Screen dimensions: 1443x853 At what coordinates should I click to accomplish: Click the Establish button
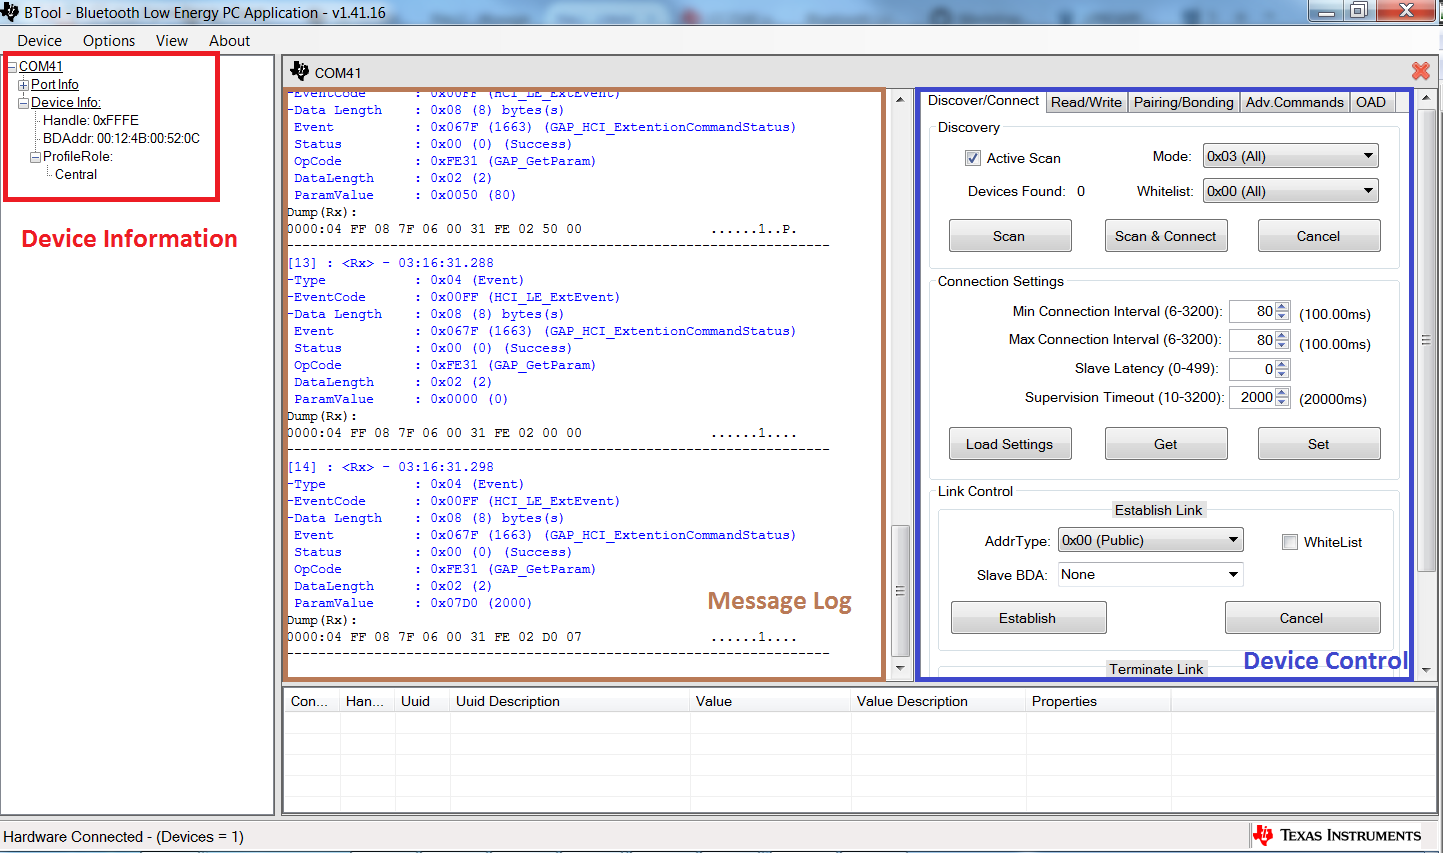coord(1027,618)
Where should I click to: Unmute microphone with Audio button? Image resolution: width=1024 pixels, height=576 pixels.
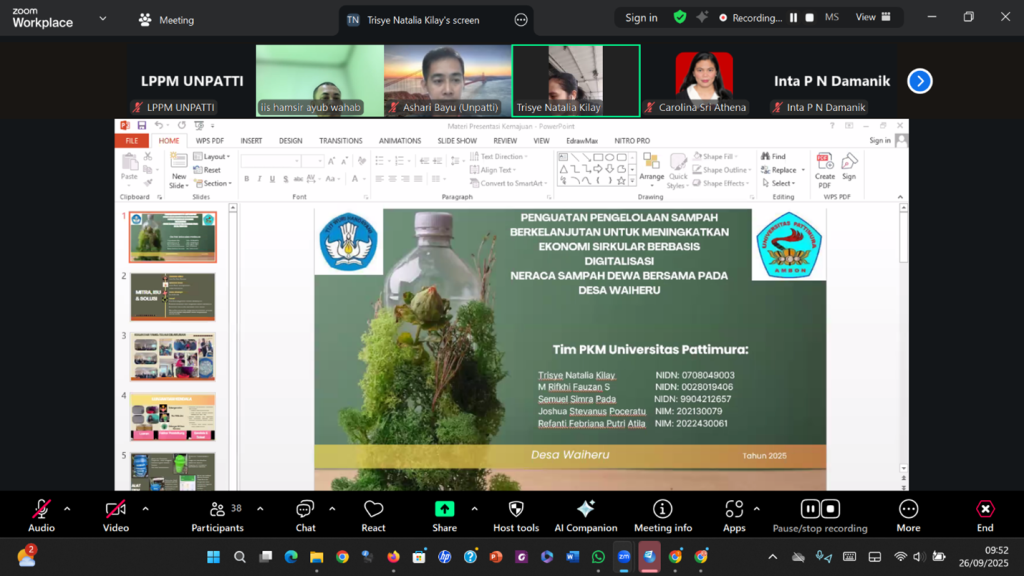pyautogui.click(x=41, y=510)
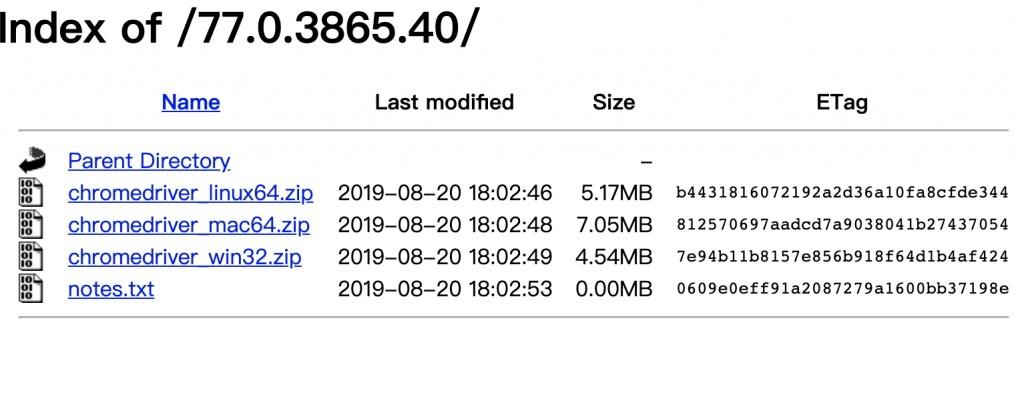
Task: Download chromedriver_linux64.zip
Action: point(191,193)
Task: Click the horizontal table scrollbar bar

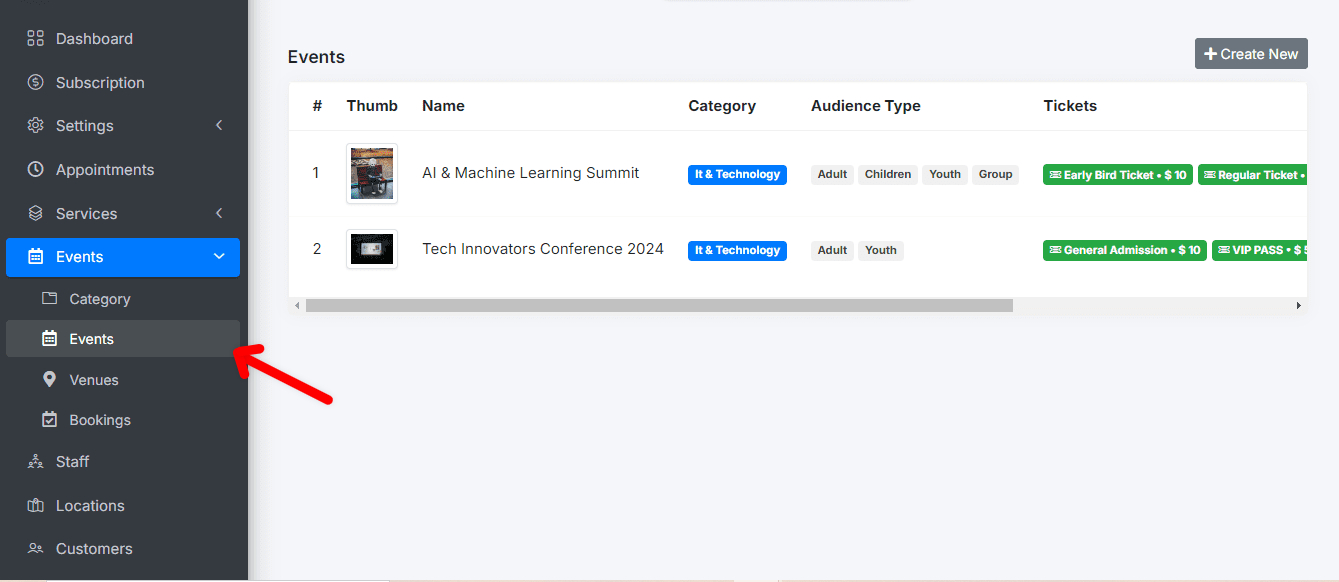Action: 659,305
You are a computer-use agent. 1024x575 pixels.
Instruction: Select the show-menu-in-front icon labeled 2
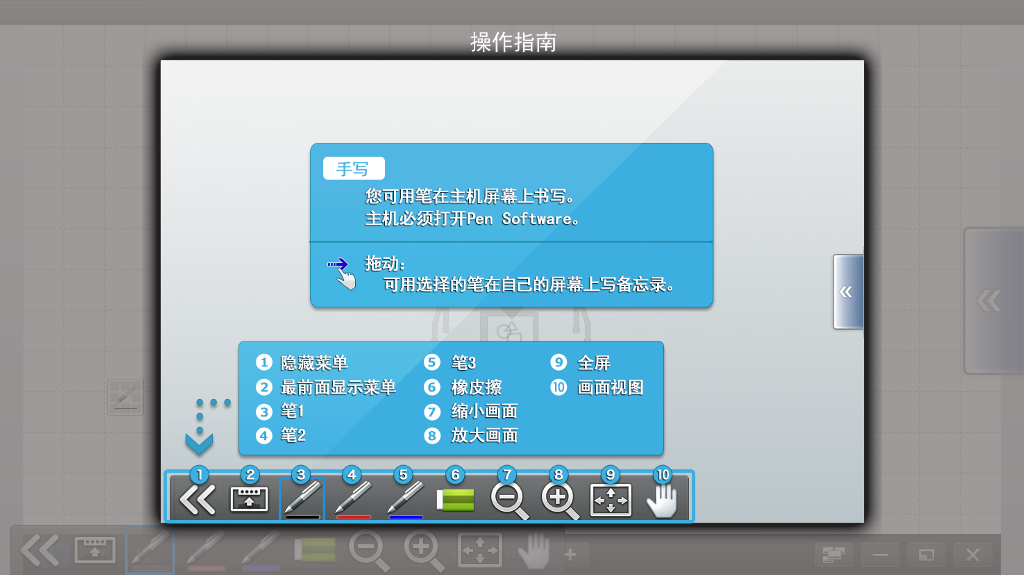[x=249, y=498]
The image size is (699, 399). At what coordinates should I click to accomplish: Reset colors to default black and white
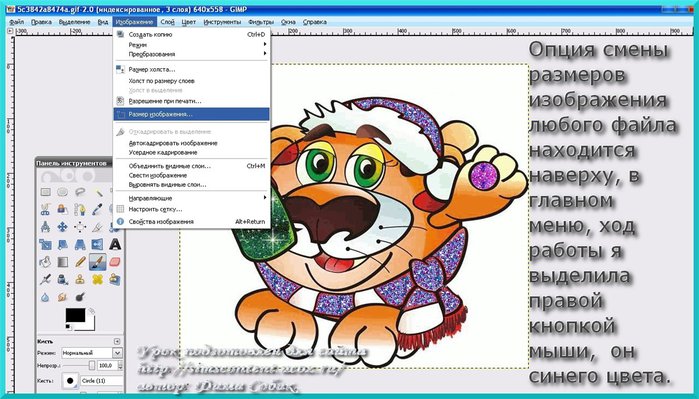point(68,326)
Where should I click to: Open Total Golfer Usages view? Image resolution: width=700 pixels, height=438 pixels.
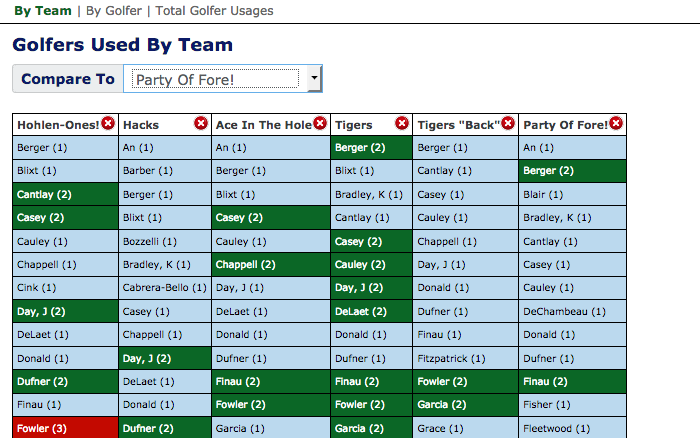(x=214, y=11)
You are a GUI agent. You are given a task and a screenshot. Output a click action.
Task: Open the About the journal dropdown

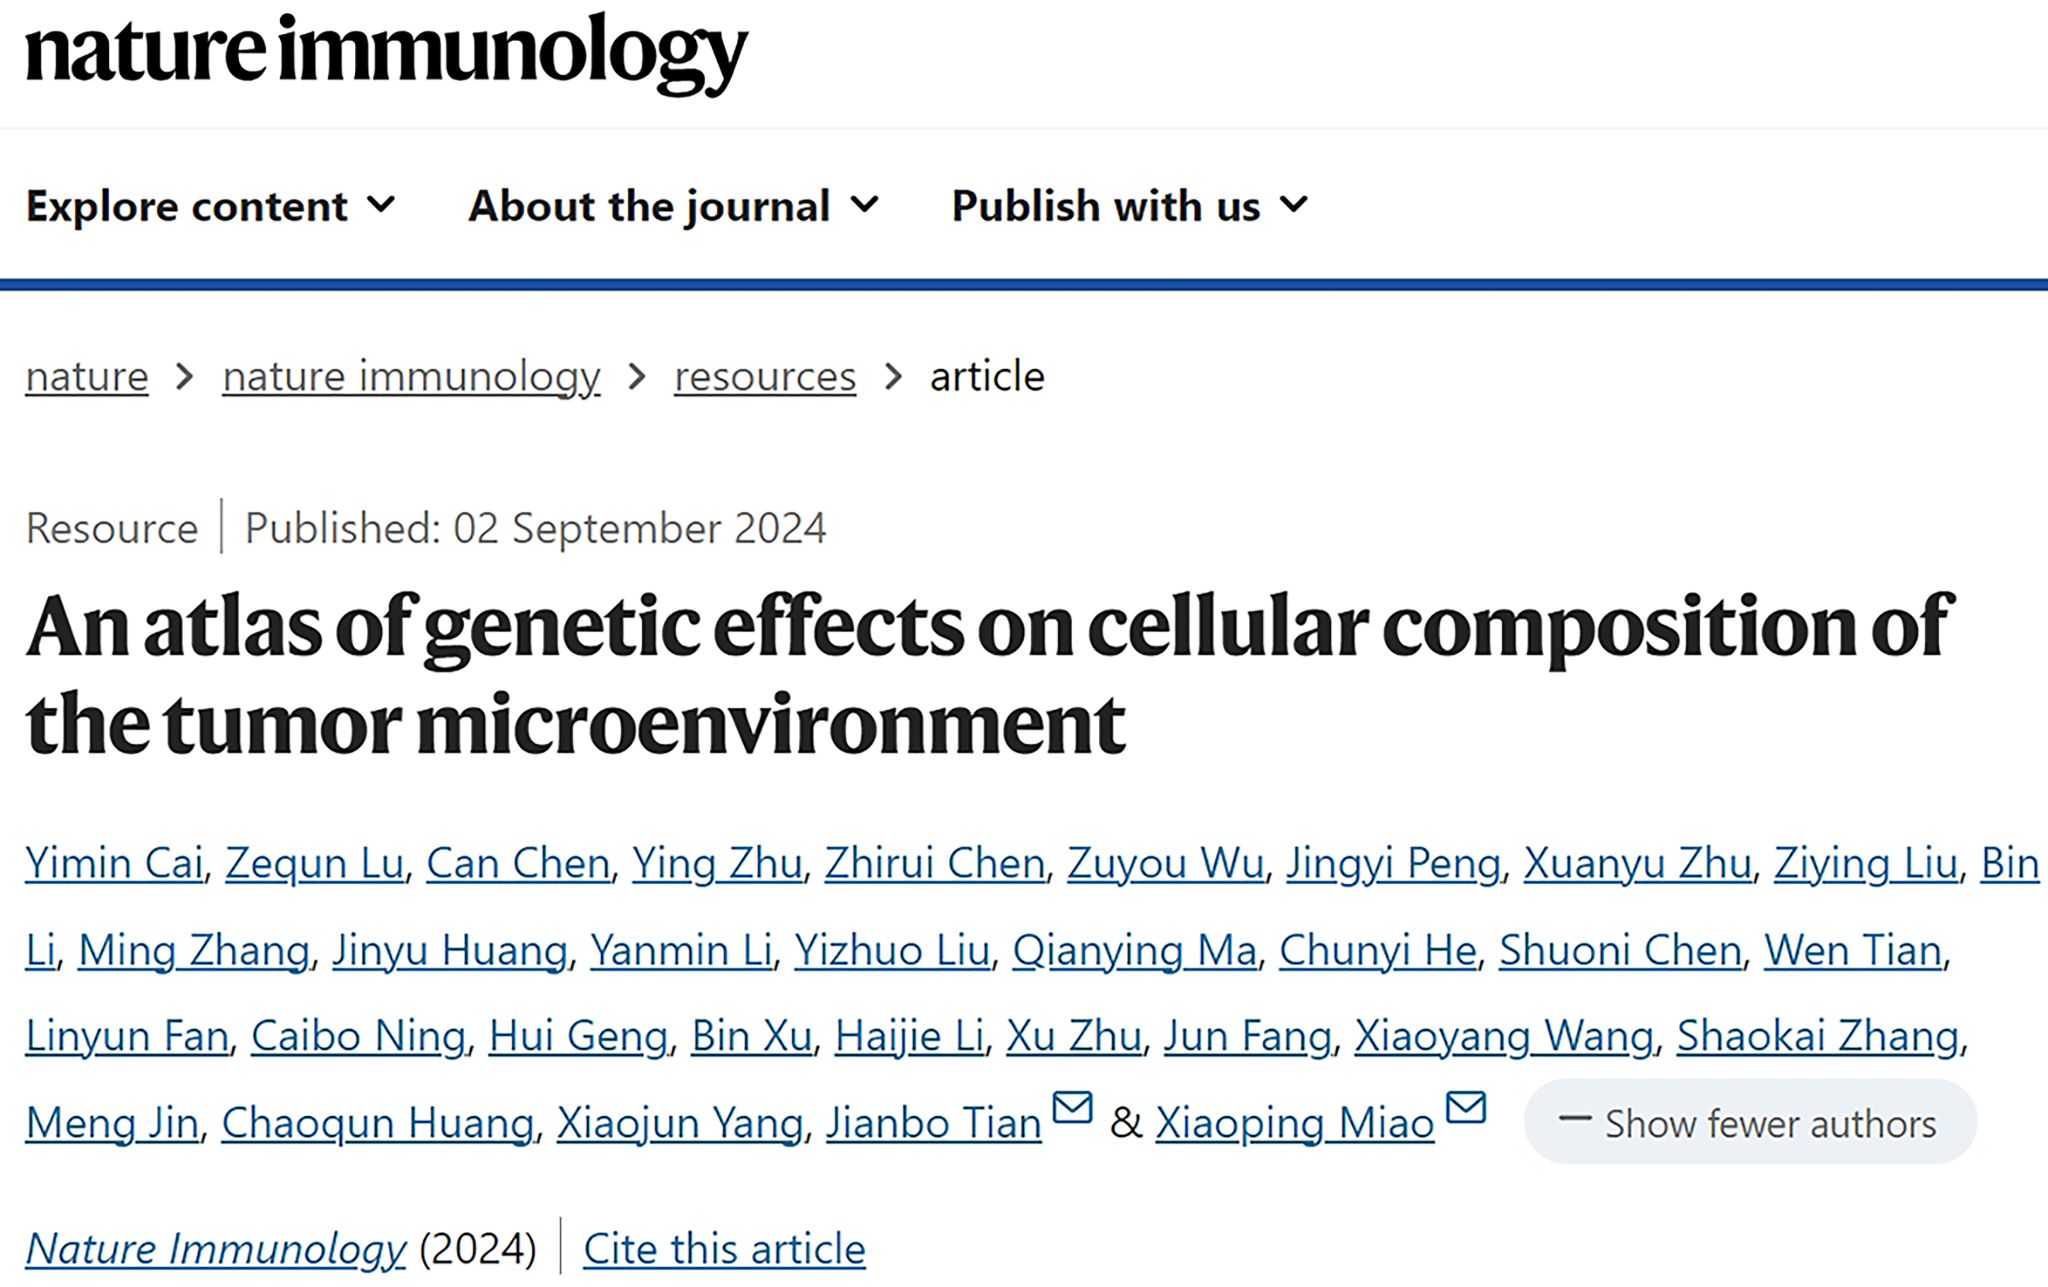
◇ ◇ ◇ ◇
- **PROBLEM STATEMENT**
Lines with "agent": return each one from the data above.

- **RESPONSE FOR THIS EXERCISE**
You are a computer-use agent. 1024x575 pixels.
You are a GUI agent. You are given a task and a screenshot. Output a click action.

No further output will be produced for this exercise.